# Listed entries:
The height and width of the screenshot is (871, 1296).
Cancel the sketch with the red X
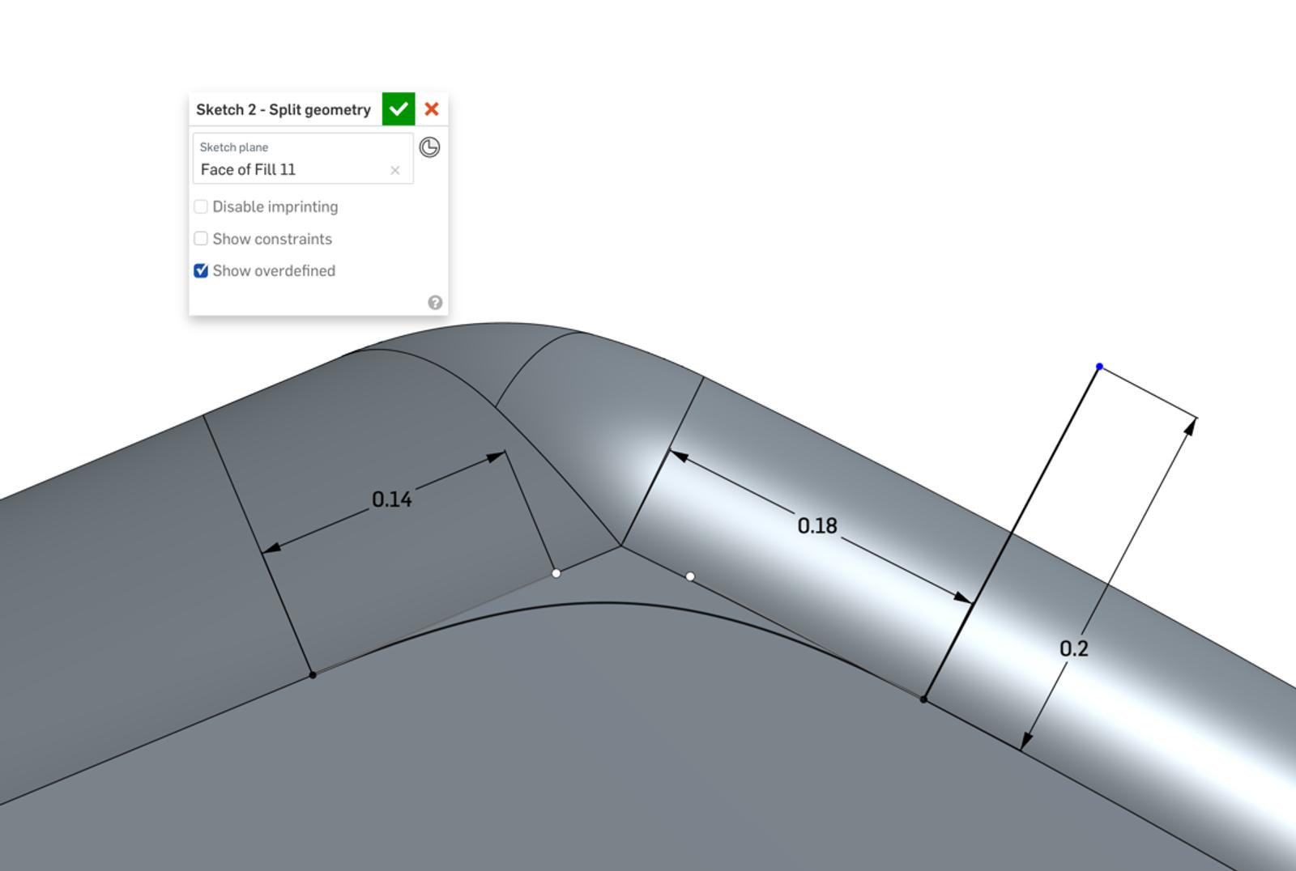[432, 109]
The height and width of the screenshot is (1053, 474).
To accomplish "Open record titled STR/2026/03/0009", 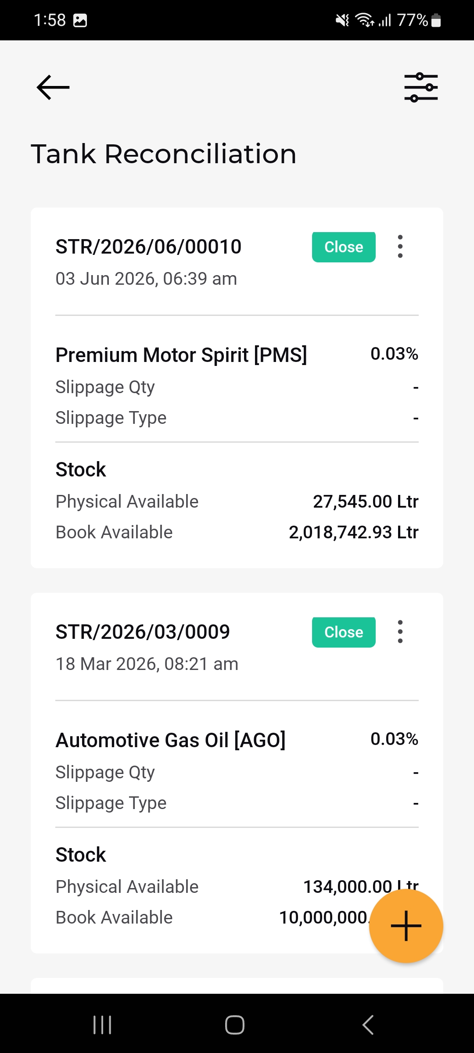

# Exercise brief:
Transcribe each line above verbatim, with the pictures left out.

# Answer section:
The height and width of the screenshot is (871, 1296).
Cancel the sketch with the red X
[432, 109]
The height and width of the screenshot is (1053, 474).
To accomplish "Open record titled STR/2026/03/0009", 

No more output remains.